After an almost unbearable summer of extreme heat, smoky skies and unbreathable air, we in Colorado are being blessed with an autumn of incomparable riches: perfect temperatures in the 70s, breezes light enough to stir the aspen leaves, a sky so intensely blue that it must have been electronically enhanced.
There’s nothing to be done except enjoy it. Sitting outside on the front deck, I try to concentrate on the book I’m reading, but it’s no use: the golden light, the soft air and murmurings of the aspen demand my attention. At night, the clear skies have revealed more stars than I’ve seen all summer.
It’s the last of the year’s opportunity to sit outside with friends who don’t want to be inside restaurants in a time when Covid is still lurking. So we gather on porches, under the embrace of the aspens or among the tall ponderosas, or have campfires in Rocky Mountain National Park, listening to the bull elks issuing their calls to domination. We talk about politics, about the peculiarities of our families, about the fragility and preciousness of life. Conversations meander, like the leaves blowing off the trees, or go deep, like the roots of the pines.
Usually by October, most of the aspen trees have dropped their leaves, but this year a late spring delayed the onset of the aspens leafing out, which has resulted in an extra week or two of ripening colors. The mountain roads are full of leaf peepers, stopping at each pullout to snap another dazzling display. In Rocky Mountain National Park, they’re joined by the hordes jamming the roads to see and hear the elk bugling. In these quickly changing times and after last year’s horrendous wildfires, it’s comforting to see this ancient ritual continue.
But 70-degree temperatures in the mountains in October are not normal. Nor is the lack of snow on the mountain tops. I have to remind myself that this remarkable autumn is courtesy of climate change that has kept the weather abnormally warm.
Last October we were victims of the more destructive aspects of global warming: two seemingly unstoppable fires that threatened Estes Park and burned parts of the national park so badly that trails still remain closed one year later. Even last week, a wildfire in the central Colorado mountains wasn’t slowed by rain and 40-degree temperatures. The ground is so dry that we can’t yet let our guard down until we get snow.
Although the warm weather is unnatural, I can’t refuse this gift, especially when more destructive weather will come soon enough. For now, let me enjoy the beauty, the radiant light, the hush before winter.
Lovely photos! We miss the fall colors in the mountains of CO.
The rhythms of the seasons are different and more subtle here on the CA coast but fall is in the air here too.
Posted by: Carol Christenson | October 12, 2021 at 07:08 AM
What glorious images, Kathy.

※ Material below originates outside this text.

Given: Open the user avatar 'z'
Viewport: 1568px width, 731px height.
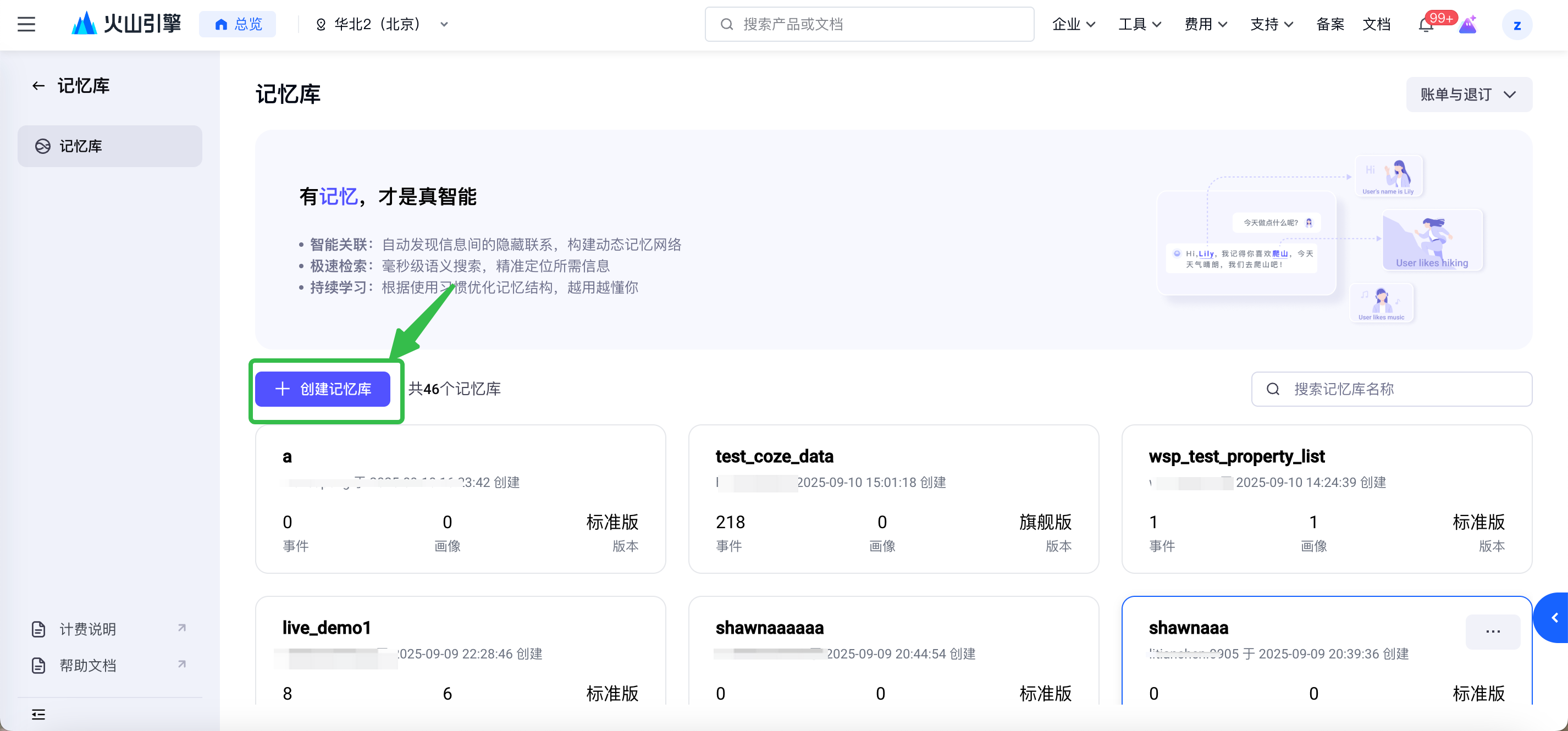Looking at the screenshot, I should pos(1516,25).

These are the best I've seen this fall.
And yes, we shouldn't be seeing these colors right now; and yes, the next fire/flood/tornado is just around the corner, poised to destroy again. But I'm damned if I'm going to let my grief over the destruction of our planet rob me of the joys of its glories, even if we owe those glories to conditions that will ultimately rob us of them forever.
Posted by: Jennifer Woodhull | October 13, 2021 at 09:33 PM
Thanks, Jennifer. I agree with you that we should enjoy this beauty while it lasts. What else can we do?
Posted by: Kathy Kaiser | October 25, 2021 at 06:59 PM
thanks, Carol. Enjoy fall on the coast. I'll envy your nearness to the ocean.
Posted by: Kathy Kaiser | October 25, 2021 at 07:02 PM
What stunning pictures! Such beauty! So sad that there is always, now, this undernote of worry, this awareness that, despite the seeming perfection, all is not right with the world,.